Many of the nurses are afraid that this person is going to cause someone to lose their license, we document everything that this person does and the abuse and noncompliance. A pain managment specialist keeps the dosage at 8mg iv push Q1 hr and also a drip equal to 10mg and hour and is only on a med/surg floor not a monitored bed, many times we have questioned the need and voice our fear of over medication, but nothing is done.

How do we protect ourselves, can we refuse this patient?

Specializes in ICU, Research, Corrections.

You are protected because there is an order from a pain management specialist.

The doctor is the specialist, not the nurse.

Protect yourself by having Narcan on hand. Is the patient trying to change a locked

PCA?

If the patient is verbally abusive, I would ask management how to respond. CYA and

keep documenting.

This person may have addiction issues. Might want to call in social services to see if there is someone in the hospital who is an addiction counselor that can help this patient. All you can do is teach the person about the benefits and risks with self admin. the meds. and document it. Does the hospital do a toxicology screen on the patient to make sure they are not giving meds on top of street meds that could harm this patient?

my concern is that the person will over dose and regardless of a doctors' order, it is on the nurse that gives the medication because it is a nursing judgement, the doc writes a Q1hr prn order and the patient asks for it every hour on top of the drip. I have refused to give the prn med a few times because respiration 14 or too lethargic, then a complaint goes to administration and we are told to give it as long as resp rate is greater than 12.

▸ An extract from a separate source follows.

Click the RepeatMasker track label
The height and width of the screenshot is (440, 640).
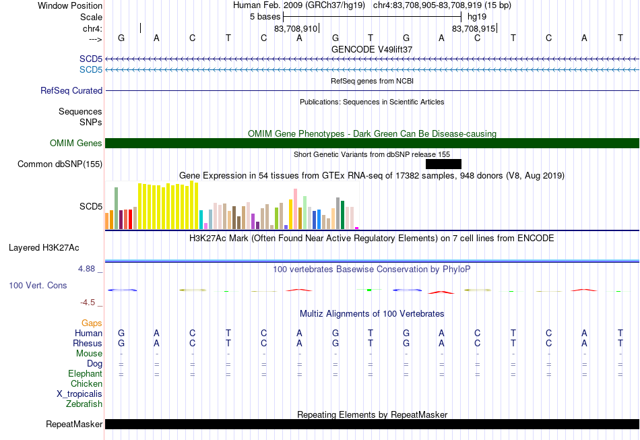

Specializes in Rehab, Infection, LTC.

Do you have ANY idea how painful a sickle cell crisis truly is?

Specializes in Burn, CCU, CTICU, Trauma, SICU, MICU.
my concern is that the person will over dose and regardless of a doctors' order, it is on the nurse that gives the medication because it is a nursing judgement, the doc writes a Q1hr prn order and the patient asks for it every hour on top of the drip. I have refused to give the prn med a few times because respiration 14 or too lethargic, then a complaint goes to administration and we are told to give it as long as resp rate is greater than 12.

When patients are long standing drug addicts, they have insane tolerance for pain medications. I have given 20+mg at a time of IV morphine to patients with chronic pain and/or narcotic addictions. Don't hesitate to treat pain, but hesitate if the assessment shows that it may not be safe. That being said, a resp rate of 14 might be OK to medicate if you know the patient and you know they already react to the drugs. Trying to fiddle with the pump though would buy that patient a sitter who can document!!!!

You have every right to decline to push drugs if you deem the patient is too lethargic or has a lowered resp. rate. Document the rationale thoroughly. "Pt woke briefly to ask for PRN pain medication. Pt too lethargic to keep eyes open, unable to complete full sentences without dozing. RN assessment determines pt is too high risk to administer pain medication. Offered tylenol, pt declined. Pt educated on risk of over sedation with pain medication. Dimmed lights, repositioned, offered cold/hot pack..." - If administration comes back to you, you can go to your notes - this is how he looked, I offered a non-narcotic medication that the pt refused and worked with the patient on non-medical pain relief options...

As far as administration is concerned - they want their patient satisfaction scores to be up. You want to keep your license. In the court of law - your rationale and charting will win over them wanting better perceived "customer is always right" service. In this feild, the customer isn't always right and if you let them be "right" all the time, their care may suffer and your license could be on the line. If admin. wants him to be medicated whenever he wants when you don't think it is safe, feel free to call the DON in to push the drug herself!!!

Specializes in Gastroenterology; and Primary Care.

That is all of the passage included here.